Another Prophecy!

Pseudo-intellectuals used to gravitate toward Nostradamus. Then, Edgar Cayce had a brief flurry of fame. Now, some think that the town of Medjugorge is the home of prophecies.

It was said of the recent killer of several people in Arizona, “He was very interested in the 2012 prophecies.” That end-of-the-world “prophecy” is based on an interpretation of the Mayan calendar. As usual with such things, people get some facts, or what appears to be facts, and magnify them into something much bigger and more profound than they are. Some prefer to do that then discipline their minds to work well with the world around them.

Prophecies Can Be Deadly

Pseudo-intellectuals love prophecies, no matter how dangerous they may be. Some nincompoop parents were actually telling their children’s pediatricians, “We’re not getting our children vaccinated. All those vaccines will damage their immune systems and they will end up doing more harm than good.” As a result of that horrifically wrong prophecy, children are dying from diseases they would not have gotten if their parents had been a little smarter.

But, since prophecies have such an attraction, a new one may be explained and considered:

A Prophecy so Useless That it Cannot be Harmful

We live in twenty-four hour days, each of which takes place in a year of 365.25 days that are divided into twelve months, the second of which has a day added to it every four years. Within that 24 hour day/12 month system, the date with the largest repeating number is 11/11/11, a surfeit of ones that occurs every one hundred years. Almost a thousand years ago, in the year 1111, the eleventh day of the eleventh month would be written out 11/11/1111. At eleven minutes and eleven seconds after eleven o’clock that day, the time would have read 11:11:11 11/11/1111. Fourteen ones!
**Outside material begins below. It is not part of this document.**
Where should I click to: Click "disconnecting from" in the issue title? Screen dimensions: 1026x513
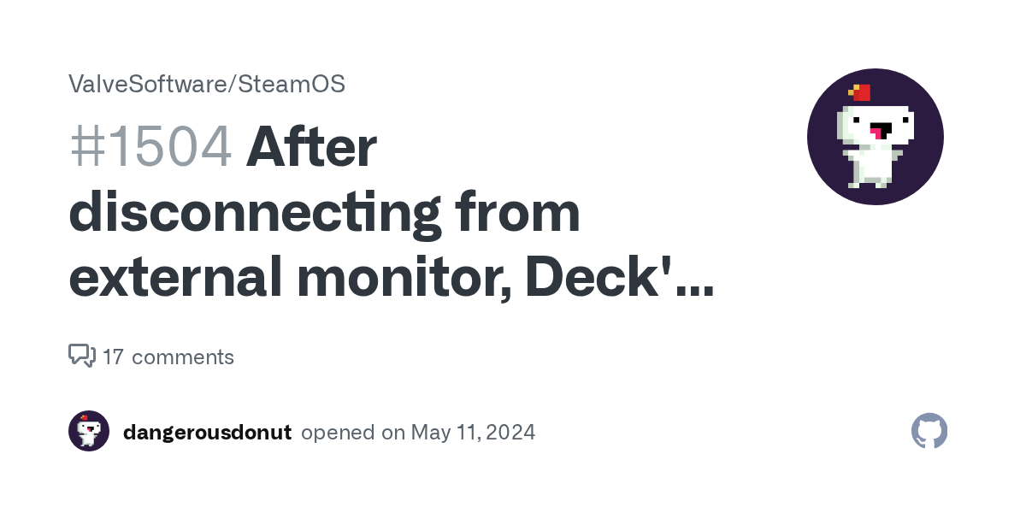tap(324, 213)
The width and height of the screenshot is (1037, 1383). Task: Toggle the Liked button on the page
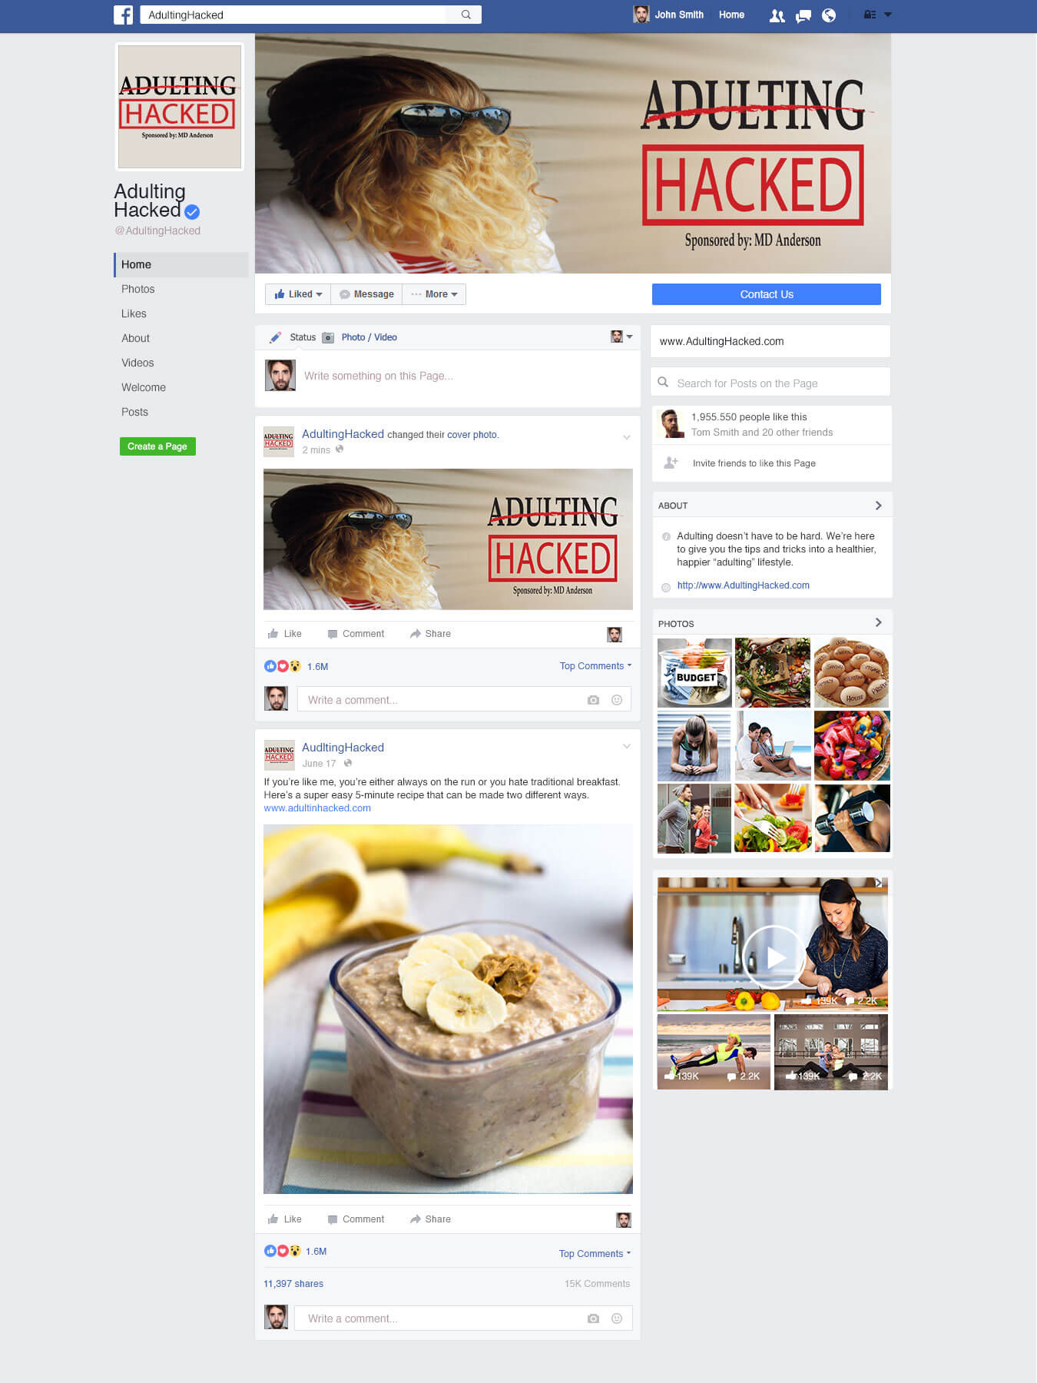(298, 294)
On that day in 2011, that date and time would read 11:11:11 11/11/11, a dozen ones in one date/time. That same number of ones would appear once again, twelve hours later, making twenty four ones in one day.

It may be said that there could be a better translation of the Mayan Calendar that says “On the day that the number of ones matches the number of hours in a day, the world will end.”

When that happens, we do not want anyone adding or subtracting exactly one hundred years from 11/11/11, at which point there are dates with a similar number of ones. No. We mustn’t confuse people who want simple facts with more complicated truths.

We prefer that the alarmism of this end-of-world prophecy be as profound as possible and continue, unabated, until either 11:11:12 11/11/11 or until 12:01 on 11/12/11.